Мне кажется, если бы Джон написал письмо о том, что у него ко мне неоднозначное отношение, я бы ответила, что понимаю его. Впрочем, я слишком многое выдумываю.
Сорви повязку с глаз, нарисуй себя с открытыми глазами, нарисуй их с открытыми глазами, это в твоей власти!
Я захожу в мастерскую, вдыхаю дурманящий запах краски и живицы, окунаю кисть в белила и, опустив руки, замираю перед холстом, краска капает с кисти на пол, я считаю капли, досчитываю до шести.
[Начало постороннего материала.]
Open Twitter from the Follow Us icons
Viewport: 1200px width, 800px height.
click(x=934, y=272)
Я стараюсь воскресить воспоминания о матери, но те несколько фотографий из давно выброшенного альбома словно застилают все остальное, мне нужно заглянуть за них, поискать там.
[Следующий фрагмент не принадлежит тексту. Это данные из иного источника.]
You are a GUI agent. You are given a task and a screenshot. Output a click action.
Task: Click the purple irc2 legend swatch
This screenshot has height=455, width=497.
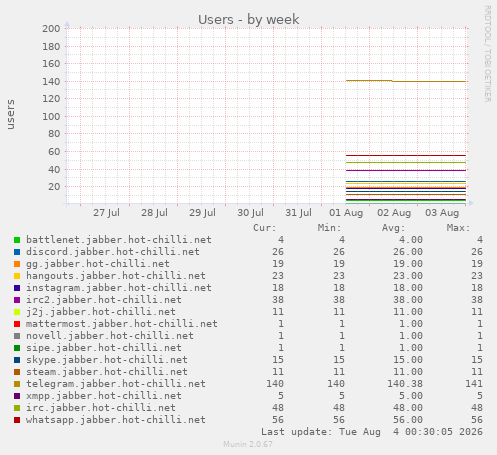point(17,300)
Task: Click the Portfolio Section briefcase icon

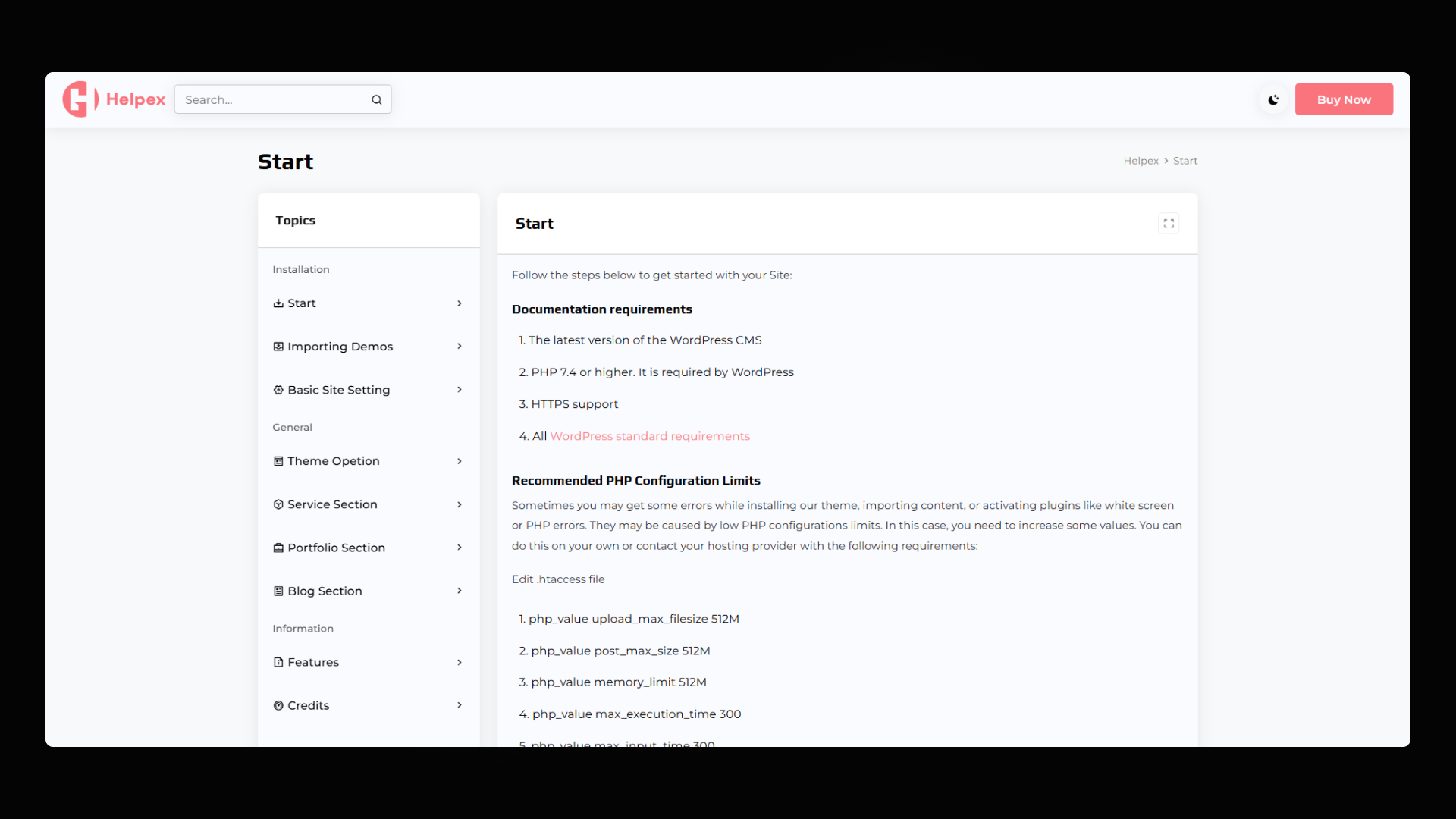Action: [278, 548]
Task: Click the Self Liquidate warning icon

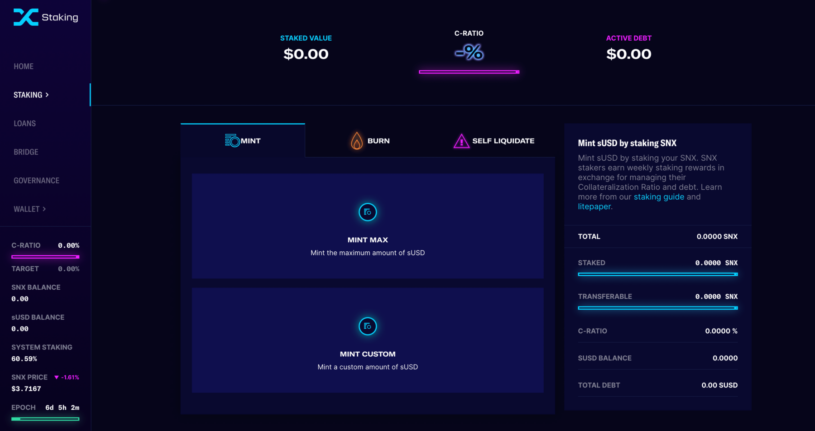Action: click(x=460, y=141)
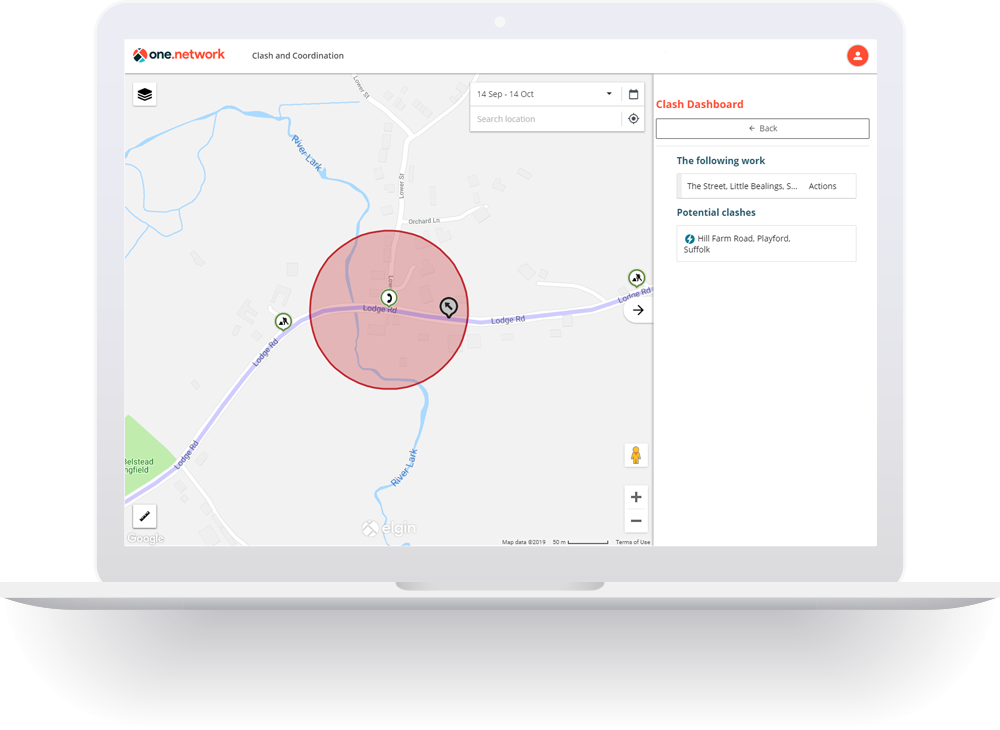This screenshot has width=1000, height=730.
Task: Click the black roadworks marker on Lodge Rd
Action: point(449,306)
Я связана с безграничным и бесконечным – и это все определяет. Эту связь я ощущаю, лишь вспоминая о собственной ограниченности, о том, каково это – быть одновременно ограниченной и вечной, собою и ею, матерью. Лишь чувствуя себя только собой и никем больше, я ощущаю безграничную неизбывность, и лишь помня об этом, я прекращаю быть жертвой подсознания. Если я останусь в неведении, не замечу подсознательного, то есть опасность, что оно поглотит меня. Юнг пишет, что задача человека – сотворить осознание.
Перешагнуть порог в тайный мир, спрятанный в мире настоящем, невидимый переход от того, что мы понимаем, к непонятному, ощущение, словно пересекаешь границу, оно отдаляет возвращение, которое все изменило бы, оно – последний кусочек пазла, которого недоставало и который наконец нашелся, так что теперь картинка выглядит иначе и тебе приходится заново осматривать нечто привычное, как бывает, когда набиваешь сиденье стула: последний стежок – и перед тобой готовое сиденье.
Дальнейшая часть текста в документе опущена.